Женившись на мне, женщине с таким подорванным здоровьем, он совершит роковую ошибку; его порядочность не даст ему покинуть меня, это будут кандалы, которые он добровольно сам на себя наденет. Но не успела я высказать ему всех своих опасений, как град поцелуев посыпался на меня, прервав мою речь. Поцелуи падали, как весенний дождь, на мои волосы, на лицо, на шею, на руки, на платье, на колени, и казалось, что они заживляют раны моей души, стирая, смывая своим благостным потоком все печали, предавая все сладкому забвенью, и так же, как от весеннего дождя сквозь холодную, влажную, черную землю пробиваются первые ростки, давая побеги, так и в моей испепеленной душе от этих горячих поцелуев любви рождались робкие надежды на счастье…

И с глазами, затуманенными желанием, он положил свою голову на мои колени и сказал мне самые трогательные и самые нежные слова, которые может сказать только поистине любящее мужское сердце:

— С этой минуты мы предназначены друг другу: вы моя невеста, это слово для меня священно. Мы оба должны стремиться, чтобы день нашего счастья скорее настал. Когда вы подадите на развод?

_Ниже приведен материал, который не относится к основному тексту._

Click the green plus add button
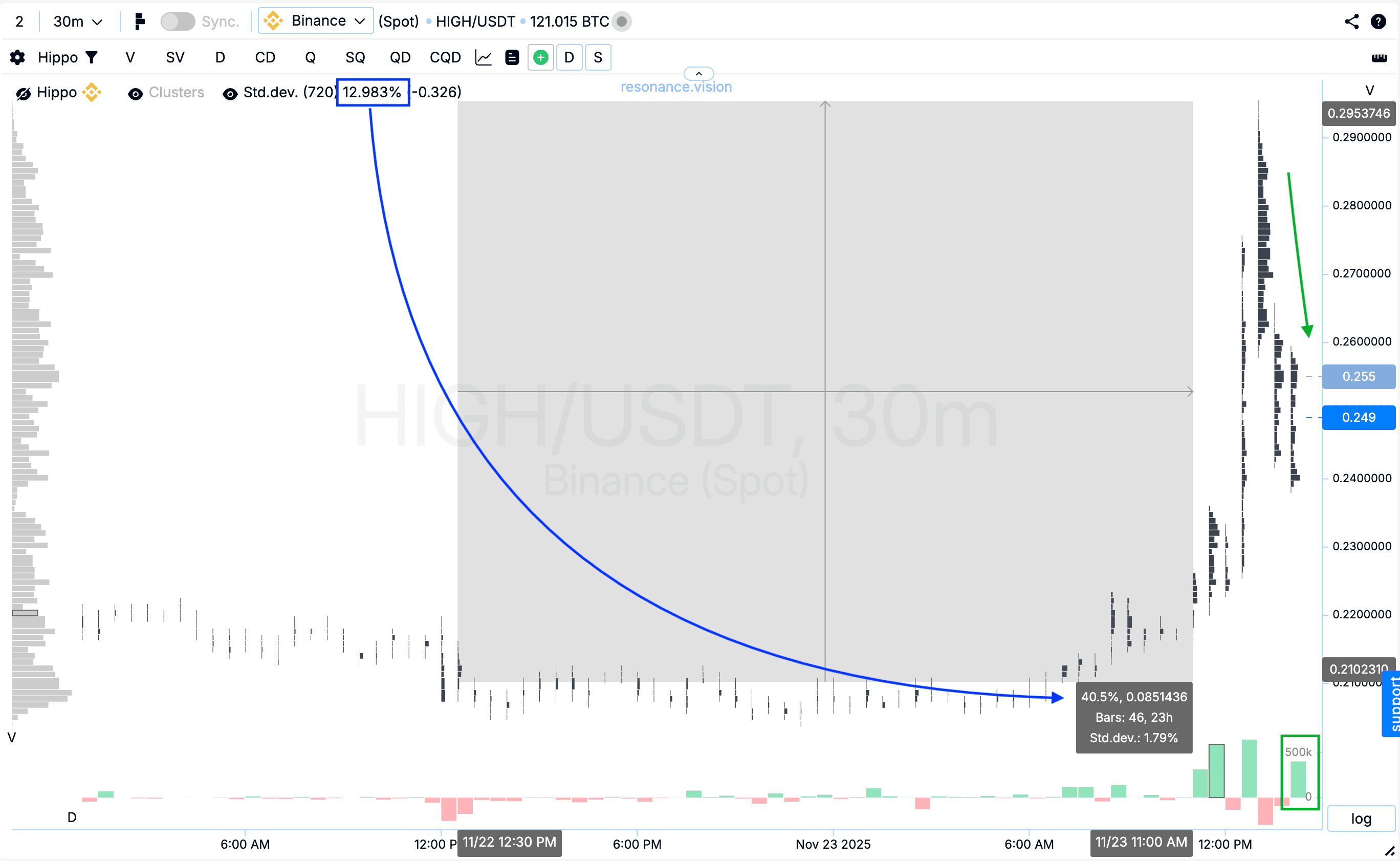This screenshot has height=861, width=1400. tap(541, 57)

— Сегодня, как только вернусь домой, я скажу об этом мужу; думаю, что завтра я подам в загс заявление. Только я сомневаюсь в том, чтобы у нас был разрешен брак с иностранцем.

— Об этом я не подумал, — сказал он, сдвинув свои темные брови. — Но ведь я приехал как иностранный специалист, и приехал сюда не на один год. Не думаю, чтобы в нашем браке усмотрели какую-нибудь фикцию.

— Ну а если все-таки не разрешат? — спросила я.

— Я буду хлопотать, я буду делать все, чтобы добиться, а если откажут, что ж, я согласен на все. Тогда я приму советское подданство. — Вы сошли с ума!.. Вы хотите отказаться от родины.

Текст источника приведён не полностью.